Merge "Add rolling upgrade steps to keystone-manage"

2016-08-02 18:49:18 +00:00
parent 7b75383b59 b3504fd1db
commit 89f1948b02
1 changed files with 277 additions and 0 deletions
--- a/specs/keystone/newton/manage-migation.rst
+++ b/specs/keystone/newton/manage-migation.rst
@@ -0,0 +1,277 @@
+..
+ This work is licensed under a Creative Commons Attribution 3.0 Unported
+ License.
+
+ http://creativecommons.org/licenses/by/3.0/legalcode
+
+==========================================
+Migration completion after rolling upgrade
+==========================================
+
+`bp manage-migration <https://blueprints.launchpad.net/keystone/+spec/manage-migration>`_
+
+
+Provide a "migration complete" step in keystone-manage to allow for any
+database tidy-ups.
+
+
+Problem Description
+===================
+
+OpenStack services are moving towards support for rolling upgrades, with
+today, nova, neutron and swift claiming such support. Other services are
+working on this (e.g. glance). See the References section for more
+information on support in other services. Prior to Newton, keystone did not
+claim any such support, but we have decided to add this.
+
+First, it is important to state that there are actually two intertwined
+features when people talk about rolling upgrades;
+
+a) The ability, in a multi-node service, to roll upgrades to nodes one at a
+time while the overall services remains in operation - so by definition
+allowing a mix of old and new nodes to run together at the same time using
+the same database.
+
+b) Provide zero down-time for the service, including no temporary lockout of
+users during large database migrations while carrying out a).
+
+In Newton, we plan to support a), but not b), although will attempt to
+minimize any temporary lockout (e.g. when database writes might be blocked
+while data migration is happening). We initiated support for rolling upgrades
+by only allowing additive changes to the database (this is protected via
+tests).
+
+To support just the rolling upgrade part, keystone would allow (given we have
+only permitted additive database changes) the following sequence:
+
+1) Take a keystone out of service and replace keystone with the new version,
+but don't run it yet. Execute the keystone-manage command to sync the database.

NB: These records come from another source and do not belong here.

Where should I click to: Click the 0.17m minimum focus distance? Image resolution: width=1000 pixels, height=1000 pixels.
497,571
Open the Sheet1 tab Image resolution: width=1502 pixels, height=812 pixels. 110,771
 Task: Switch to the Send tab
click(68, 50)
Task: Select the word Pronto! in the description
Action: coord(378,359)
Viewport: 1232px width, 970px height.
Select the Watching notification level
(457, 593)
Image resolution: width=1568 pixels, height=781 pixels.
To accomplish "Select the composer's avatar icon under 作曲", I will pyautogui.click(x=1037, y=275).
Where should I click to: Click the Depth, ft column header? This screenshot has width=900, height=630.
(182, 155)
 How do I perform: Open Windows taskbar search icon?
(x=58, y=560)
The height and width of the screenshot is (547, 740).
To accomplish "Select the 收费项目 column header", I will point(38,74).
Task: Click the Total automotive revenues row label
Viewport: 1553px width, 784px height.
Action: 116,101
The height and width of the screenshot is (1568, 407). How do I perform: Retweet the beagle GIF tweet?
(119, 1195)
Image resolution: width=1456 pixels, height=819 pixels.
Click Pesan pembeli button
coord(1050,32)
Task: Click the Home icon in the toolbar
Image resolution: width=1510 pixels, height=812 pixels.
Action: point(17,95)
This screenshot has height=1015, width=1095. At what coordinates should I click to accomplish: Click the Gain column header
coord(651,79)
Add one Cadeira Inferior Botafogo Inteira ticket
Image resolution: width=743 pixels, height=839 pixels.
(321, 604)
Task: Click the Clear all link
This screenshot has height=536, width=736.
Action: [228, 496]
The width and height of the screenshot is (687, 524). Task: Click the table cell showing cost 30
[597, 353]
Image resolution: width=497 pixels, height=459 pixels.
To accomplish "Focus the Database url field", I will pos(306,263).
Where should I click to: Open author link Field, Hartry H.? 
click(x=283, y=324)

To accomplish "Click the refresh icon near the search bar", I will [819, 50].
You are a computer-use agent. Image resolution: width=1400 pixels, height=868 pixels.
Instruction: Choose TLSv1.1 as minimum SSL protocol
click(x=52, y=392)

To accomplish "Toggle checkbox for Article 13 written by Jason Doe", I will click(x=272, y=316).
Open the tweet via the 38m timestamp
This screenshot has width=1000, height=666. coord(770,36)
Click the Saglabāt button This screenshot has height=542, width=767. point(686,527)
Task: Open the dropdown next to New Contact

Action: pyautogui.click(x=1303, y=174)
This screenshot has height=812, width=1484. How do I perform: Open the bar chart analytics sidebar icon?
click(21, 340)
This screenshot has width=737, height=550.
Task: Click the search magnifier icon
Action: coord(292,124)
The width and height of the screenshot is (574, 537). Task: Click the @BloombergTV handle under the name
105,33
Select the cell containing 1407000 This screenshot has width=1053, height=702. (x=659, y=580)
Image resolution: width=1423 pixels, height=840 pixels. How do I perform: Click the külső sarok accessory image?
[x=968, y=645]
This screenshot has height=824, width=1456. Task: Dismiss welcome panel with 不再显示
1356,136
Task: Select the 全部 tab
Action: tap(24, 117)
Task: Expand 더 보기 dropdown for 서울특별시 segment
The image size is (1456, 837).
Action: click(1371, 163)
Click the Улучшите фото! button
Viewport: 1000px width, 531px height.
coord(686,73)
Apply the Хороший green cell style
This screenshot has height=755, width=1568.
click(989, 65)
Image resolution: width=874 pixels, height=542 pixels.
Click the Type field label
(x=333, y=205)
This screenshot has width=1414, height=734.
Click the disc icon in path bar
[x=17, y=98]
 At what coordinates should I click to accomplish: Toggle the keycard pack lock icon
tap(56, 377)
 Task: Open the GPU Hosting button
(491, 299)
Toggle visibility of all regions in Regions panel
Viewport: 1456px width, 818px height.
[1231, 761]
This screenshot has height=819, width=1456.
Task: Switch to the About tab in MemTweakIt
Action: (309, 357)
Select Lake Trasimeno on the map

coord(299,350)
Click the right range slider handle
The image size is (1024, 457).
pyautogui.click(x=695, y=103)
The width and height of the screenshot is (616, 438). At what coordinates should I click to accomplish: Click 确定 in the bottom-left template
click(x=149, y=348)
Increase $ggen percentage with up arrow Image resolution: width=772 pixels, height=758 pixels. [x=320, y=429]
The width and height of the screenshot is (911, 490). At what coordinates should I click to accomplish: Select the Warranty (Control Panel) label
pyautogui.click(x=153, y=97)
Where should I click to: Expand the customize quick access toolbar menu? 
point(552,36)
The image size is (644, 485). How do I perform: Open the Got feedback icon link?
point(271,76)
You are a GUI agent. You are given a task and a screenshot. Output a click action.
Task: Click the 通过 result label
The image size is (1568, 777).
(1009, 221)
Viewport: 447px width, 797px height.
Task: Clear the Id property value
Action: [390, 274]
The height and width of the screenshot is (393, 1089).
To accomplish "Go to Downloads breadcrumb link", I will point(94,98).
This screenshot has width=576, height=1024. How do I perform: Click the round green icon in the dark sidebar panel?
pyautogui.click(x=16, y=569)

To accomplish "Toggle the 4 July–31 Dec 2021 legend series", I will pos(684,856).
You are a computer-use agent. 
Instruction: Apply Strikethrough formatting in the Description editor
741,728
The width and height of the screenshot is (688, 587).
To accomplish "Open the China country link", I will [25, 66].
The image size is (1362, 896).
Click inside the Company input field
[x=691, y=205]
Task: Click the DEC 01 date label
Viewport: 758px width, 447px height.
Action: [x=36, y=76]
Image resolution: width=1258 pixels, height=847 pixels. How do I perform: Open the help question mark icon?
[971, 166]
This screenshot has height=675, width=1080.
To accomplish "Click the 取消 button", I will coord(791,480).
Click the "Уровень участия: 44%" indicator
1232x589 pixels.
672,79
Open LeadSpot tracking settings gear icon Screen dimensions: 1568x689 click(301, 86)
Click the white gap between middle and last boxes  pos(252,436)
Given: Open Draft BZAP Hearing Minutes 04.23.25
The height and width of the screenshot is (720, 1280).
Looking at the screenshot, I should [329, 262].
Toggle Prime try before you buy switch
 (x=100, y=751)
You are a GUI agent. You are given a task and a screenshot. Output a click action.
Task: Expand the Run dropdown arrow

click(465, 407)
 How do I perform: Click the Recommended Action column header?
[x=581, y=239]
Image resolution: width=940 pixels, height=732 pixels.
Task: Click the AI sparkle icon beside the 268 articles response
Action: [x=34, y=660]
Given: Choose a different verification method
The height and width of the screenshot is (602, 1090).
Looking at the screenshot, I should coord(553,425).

+Wait and ensure all older nodes run fine. Only when you are happy with the
+situation, start the new keystone and bring it online.
+
+2) Upgrade the other nodes one at a time, by taking them out of whatever proxy
+configuration is being rnn, upgrading keystone and bringing them back on line.
+No database changes will take place during these steps since this was already
+done in 1).
+
+In order to support such rolling upgrades, some migration scripts
+cannot leave the database in the state they would ideally like. An example
+of this is where a new attribute is added which has a default which needs
+to be written manually by code (rather than a server default). If, during a
+rolling upgrade, new entities are created via un-migrated nodes, such a new
+attribute will not get the default. See:
+<https://bugs.launchpad.net/keystone/+bug/1596500>`_
+
+Support for zero down-time, would require keystone to support the gradual
+on-the-fly migration of data as they are accessed, with support for a final
+manual "migrate anything left" action. Such on-the-fly support is usually
+implemented in the database object layer, which has support for looking in
+both the old and new locations for data. It is anticipated that keystone will
+eventually require this level of support.
+
+Proposed Change
+===============
+
+It is proposed that we add to keystone-manage a new capability that just solves
+the existing rolling upgrade problem, and yet fits within the context of the
+full rolling upgrades and zero down-time cross project initiative. This
+"migration complete" command, which an operator will run once all nodes have
+had their code upgrade to the new version, and will tidy up the database
+(e.g. write defaults to any new attributes that need them).
+
+There seems little or no commonality of the actual commands used by other
+services' manage utility for the full zero down-time support. In order to
+see decide how our proposed initial support fits within this full support,
+here are the conceptual steps that will eventually be needed to upgrade
+a multi-node configuration running code release X to X+1, where X+1 moves
+data from one column to a new column:
+
+1) One node has its code upgraded to X+1 the
+   *<service>-manage upgrade --expand* command is run which creates new
+   database structures, but does not migrate any data. This command also sets
+   the database status flag "migration_phase" to "Mixed X and X+1 nodes"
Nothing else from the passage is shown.